April 20, 2022
CSE’s Canadian Centre for Cyber Security joined cyber security partners from the Cybersecurity and Infrastructure Security Agency (CISA), Federal Bureau of Investigation (FBI), National Security Agency (NSA), Australian Cyber Security Centre (ACSC), the United Kingdom’s National Cyber Security Centre (NCSC-UK), New Zealand’s National Cyber Security Centre (NCSC-NZ) and the Computer Emergency Response Team New Zealand (CERT NZ), to assess that there is an increased risk to critical infrastructure organizations globally from Russian state-sponsored advanced persistent threat (APT) actors, their proxies, and independent cybercriminal groups. These actors and criminal groups may conduct cyber operations, such as deploying ransomware or distributed denial of service (DDoS ) attacks, against U.S., Australian, Canadian, New Zealand, or UK organizations to disrupt or harm critical industrial control system (ICS)/operational technology (OT) functions.

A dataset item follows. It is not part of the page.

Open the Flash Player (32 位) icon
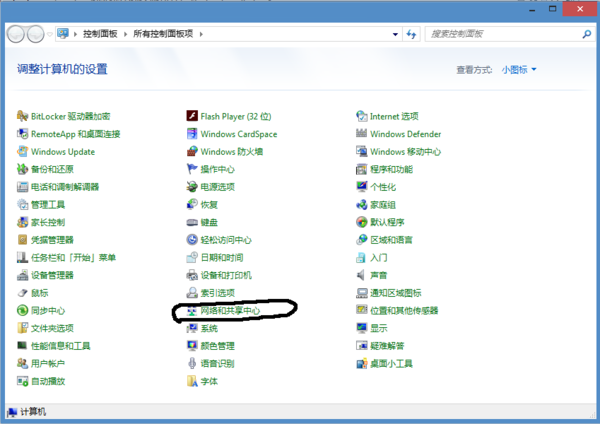This screenshot has width=600, height=424. (x=192, y=116)
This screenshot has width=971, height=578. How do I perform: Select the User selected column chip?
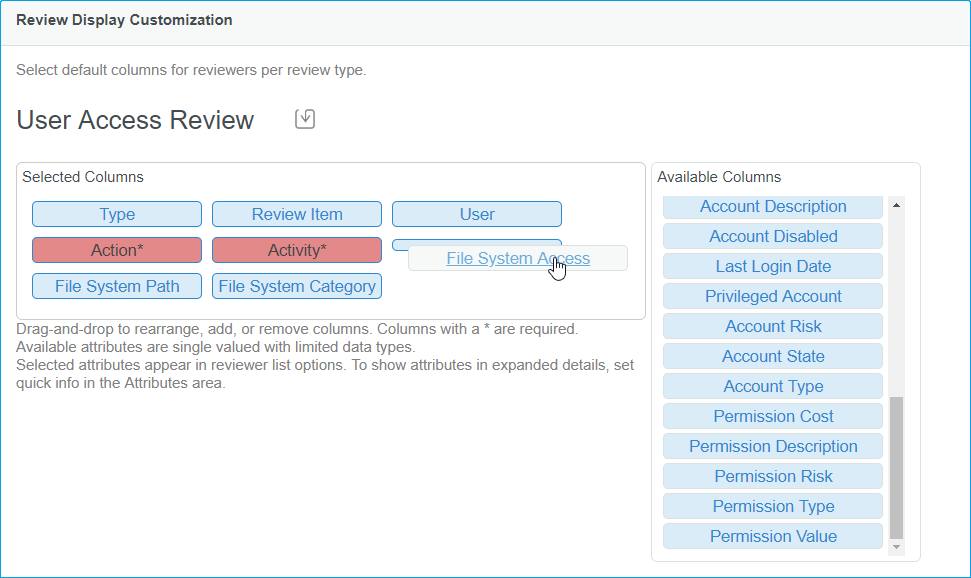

This joint Cybersecurity Advisory (CSA) provides an overview of operations by these APT and criminal groups to help the cybersecurity community reduce the risk presented by these threats. It also provides recommended mitigations, including:
- Create, maintain, and exercise a cyber incident response and continuity of operations plan. Ensure the cyber incident response plan contains a ransomware-specific annex.
- Maintain offline (i.e., physically disconnected) backups of data. Backup procedures should be conducted on a frequent, regular basis. Regularly test backup procedures and ensure that backups are isolated from network connections that could enable the spread of malware.
- Ensure all backup data is encrypted, immutable (i.e., cannot be altered or deleted), and covers the entire organization’s data infrastructure.
- For OT assets/networks, identify a resilience plan that addresses how to operate if you lose access to—or control of—the IT and/or OT environment.